#### What you should do
Beginning at the line that includes "LR83 (211, 1222)", print each remaining line of the data word for word. Output nothing else.

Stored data
[Start of Attachment]
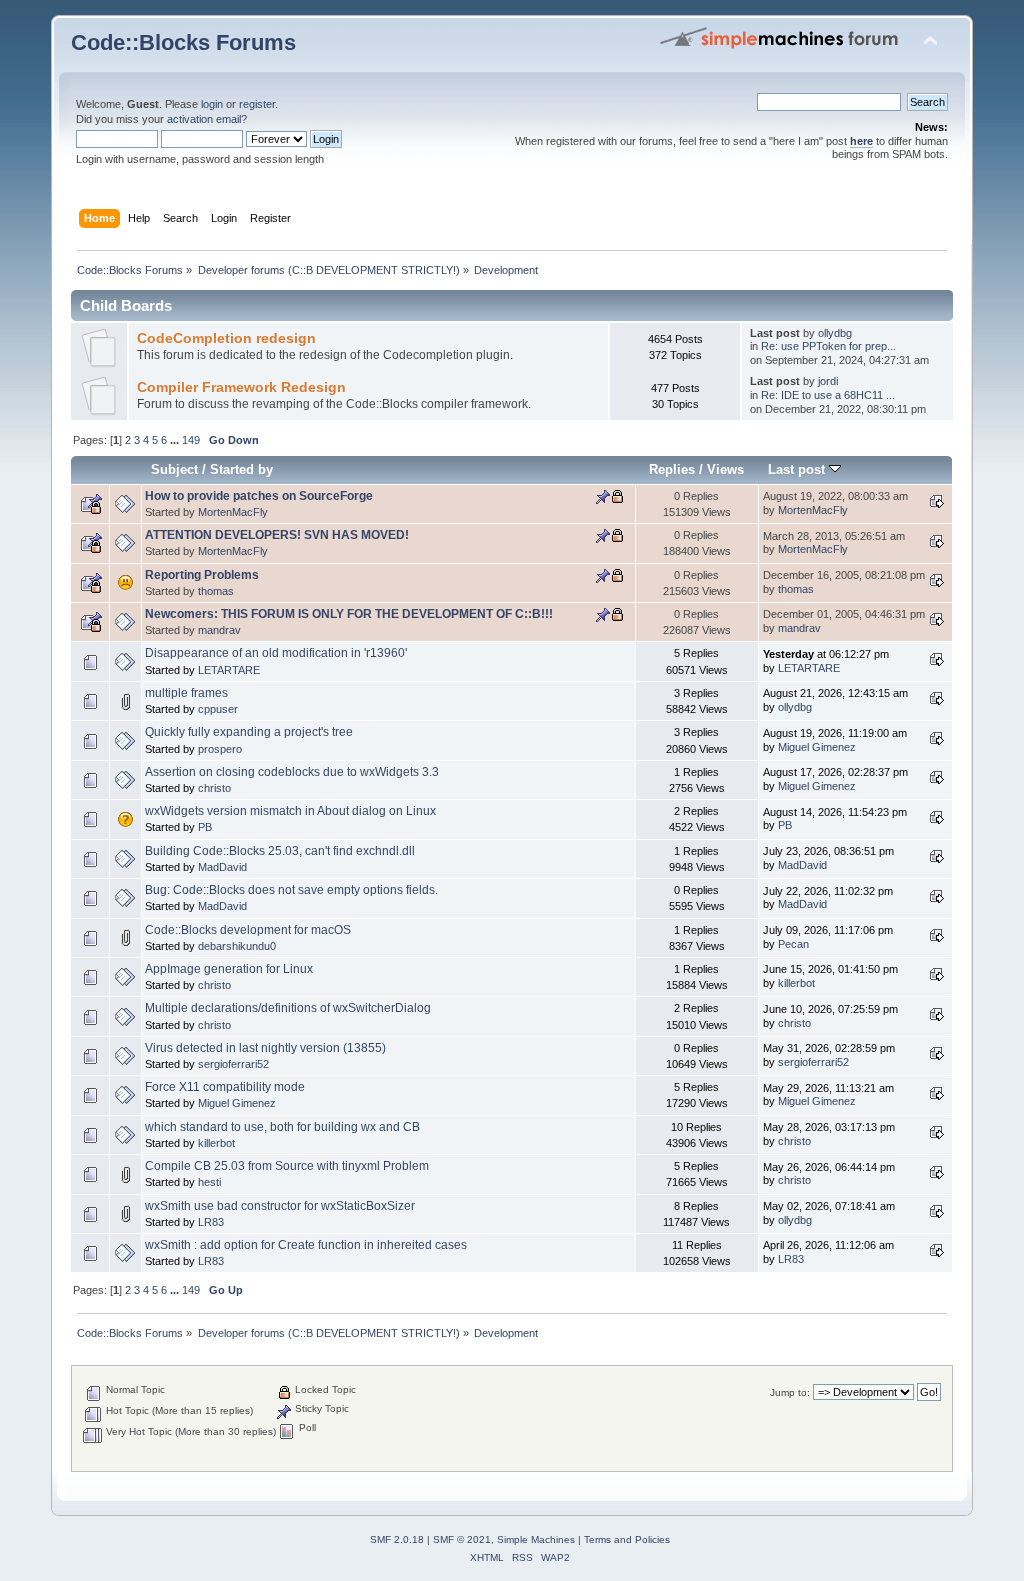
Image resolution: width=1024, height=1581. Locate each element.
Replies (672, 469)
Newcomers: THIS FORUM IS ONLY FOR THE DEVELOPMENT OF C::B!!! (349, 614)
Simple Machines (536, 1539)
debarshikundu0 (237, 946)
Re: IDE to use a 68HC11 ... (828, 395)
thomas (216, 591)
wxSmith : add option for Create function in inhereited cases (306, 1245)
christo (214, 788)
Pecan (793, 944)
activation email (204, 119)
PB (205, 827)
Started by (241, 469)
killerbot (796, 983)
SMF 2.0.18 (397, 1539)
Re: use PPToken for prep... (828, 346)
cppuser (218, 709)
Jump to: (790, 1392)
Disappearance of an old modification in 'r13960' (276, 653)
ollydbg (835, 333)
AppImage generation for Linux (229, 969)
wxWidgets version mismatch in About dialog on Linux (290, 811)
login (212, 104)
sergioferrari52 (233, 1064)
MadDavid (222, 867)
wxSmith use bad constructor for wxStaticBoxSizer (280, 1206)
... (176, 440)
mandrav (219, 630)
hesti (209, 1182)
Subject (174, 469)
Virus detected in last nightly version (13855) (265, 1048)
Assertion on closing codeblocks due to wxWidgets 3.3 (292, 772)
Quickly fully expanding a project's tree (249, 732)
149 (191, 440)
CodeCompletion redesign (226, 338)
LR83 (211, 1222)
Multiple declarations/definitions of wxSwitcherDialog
[End of Attachment]
#### Solution below
LR83 (211, 1222)
Multiple declarations/definitions of wxSwitcherDialog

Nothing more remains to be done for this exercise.